Stored items
- Opening Delimiter -
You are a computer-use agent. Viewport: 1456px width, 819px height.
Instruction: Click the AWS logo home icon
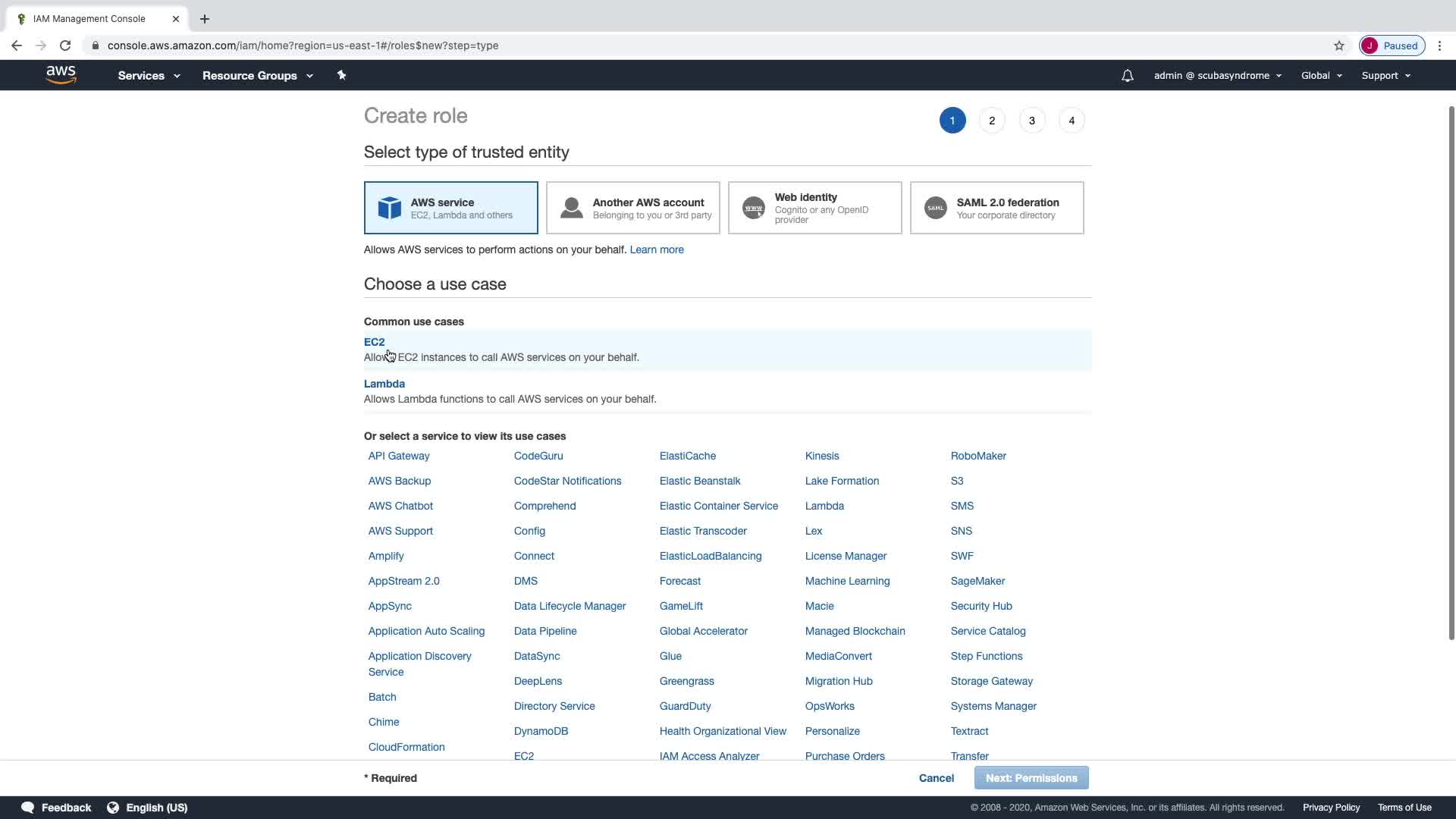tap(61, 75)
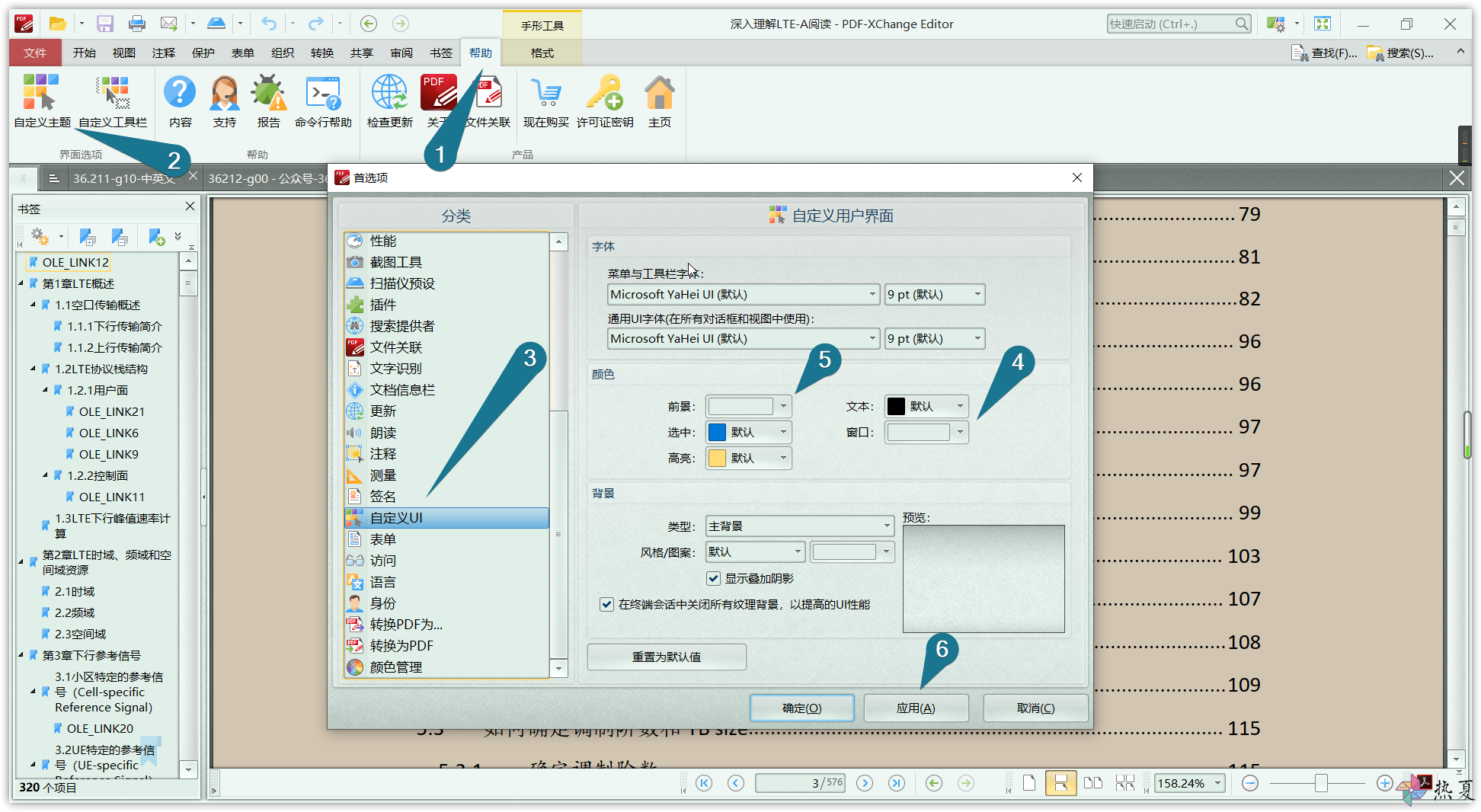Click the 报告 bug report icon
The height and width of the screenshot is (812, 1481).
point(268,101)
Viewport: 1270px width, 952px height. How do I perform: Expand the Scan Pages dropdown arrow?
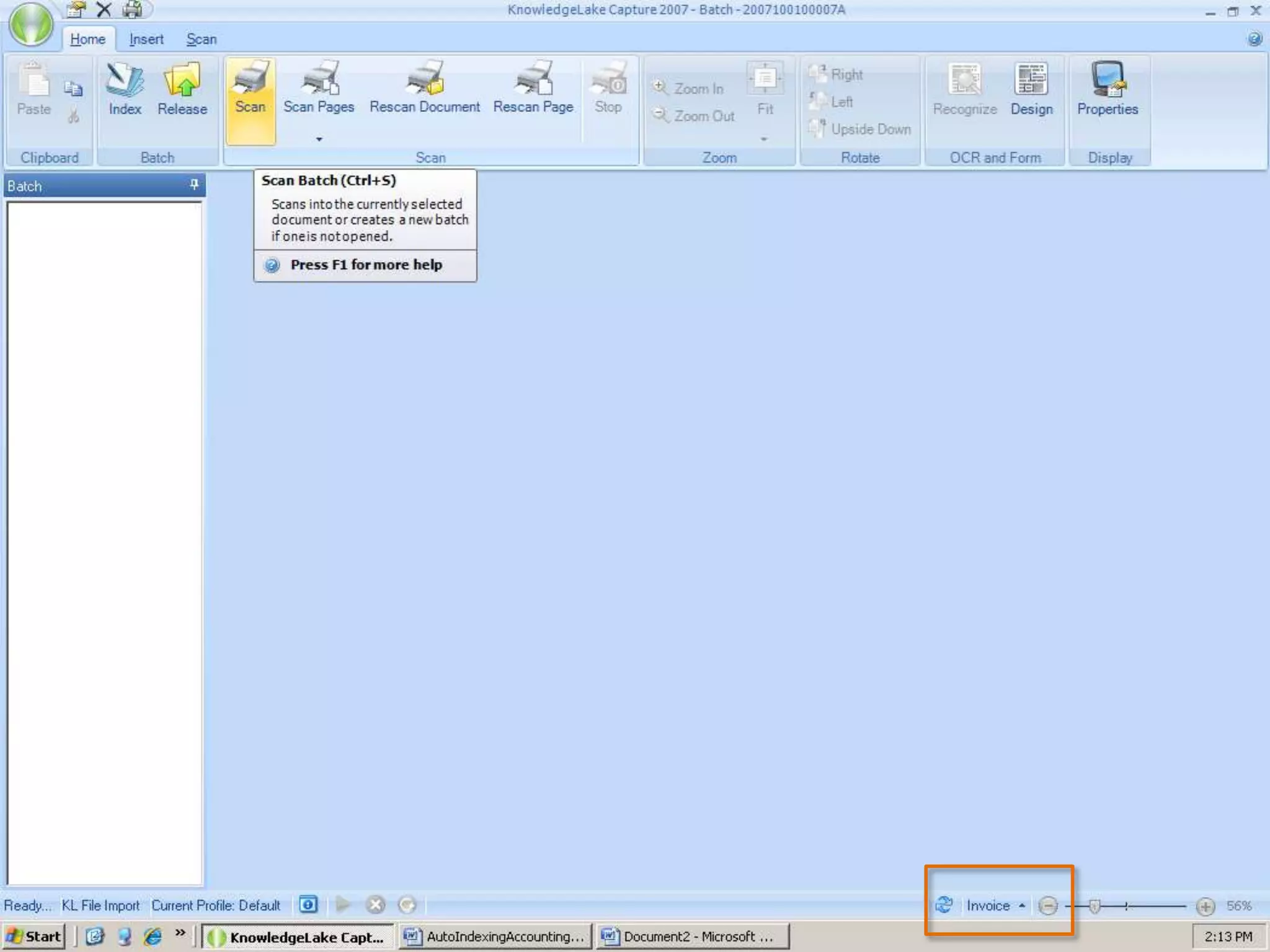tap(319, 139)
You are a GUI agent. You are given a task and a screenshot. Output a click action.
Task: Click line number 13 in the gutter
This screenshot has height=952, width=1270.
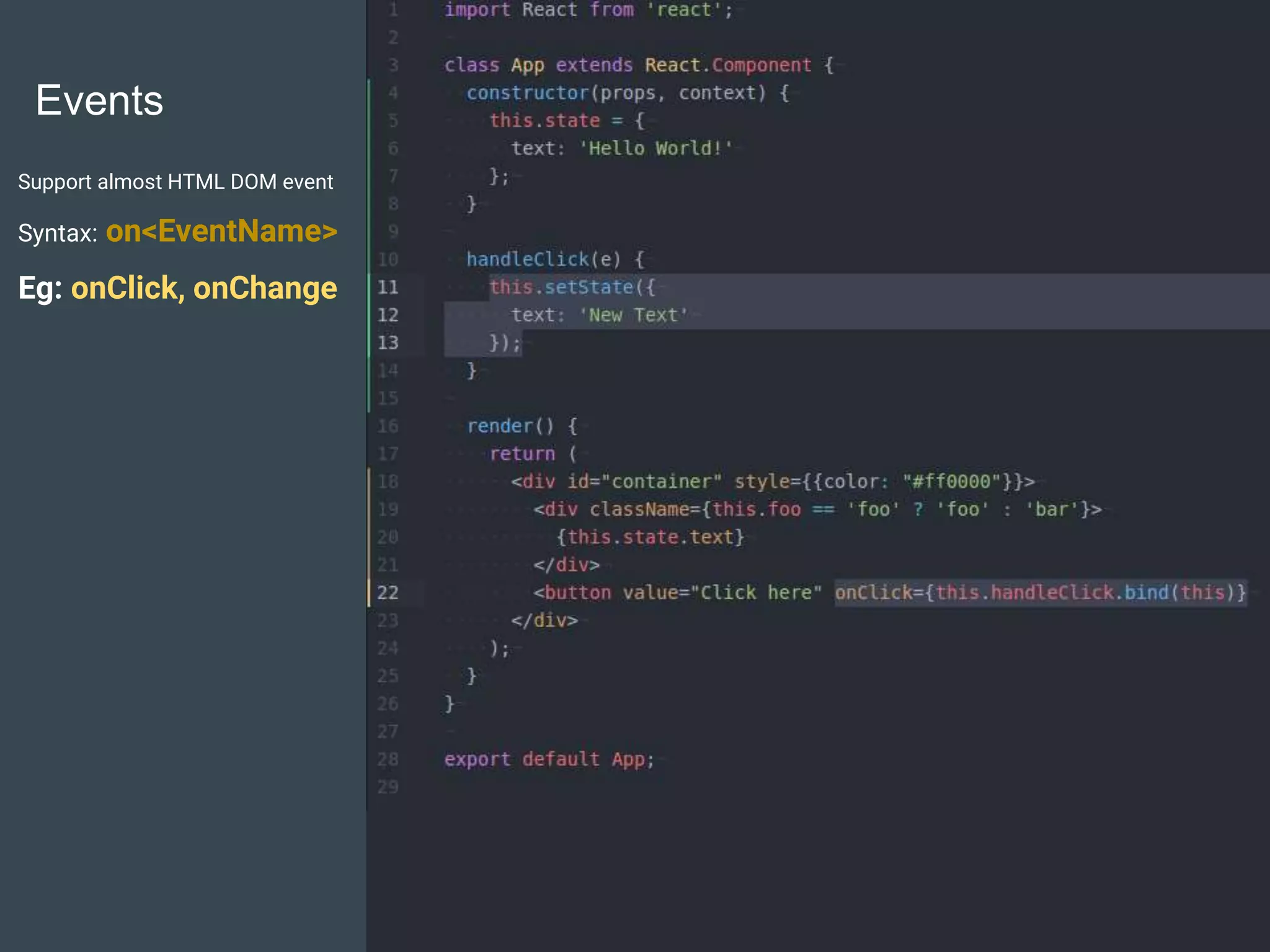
- Closing Delimiter -
**THE TASK**
Set down the entries above exactly, and keep every picture out of your copy.

**PROBLEM SOLUTION**
You are a computer-use agent. Viewport: 1456px width, 819px height.
Instruction: Click the AWS logo home icon
tap(61, 75)
Click the 报告 bug report icon
The height and width of the screenshot is (812, 1481).
point(268,101)
Viewport: 1270px width, 952px height. How do I perform: Expand the Scan Pages dropdown arrow?
tap(319, 139)
You are a GUI agent. You are given a task and a screenshot. Output a click action.
Task: Click line number 13 in the gutter
This screenshot has height=952, width=1270.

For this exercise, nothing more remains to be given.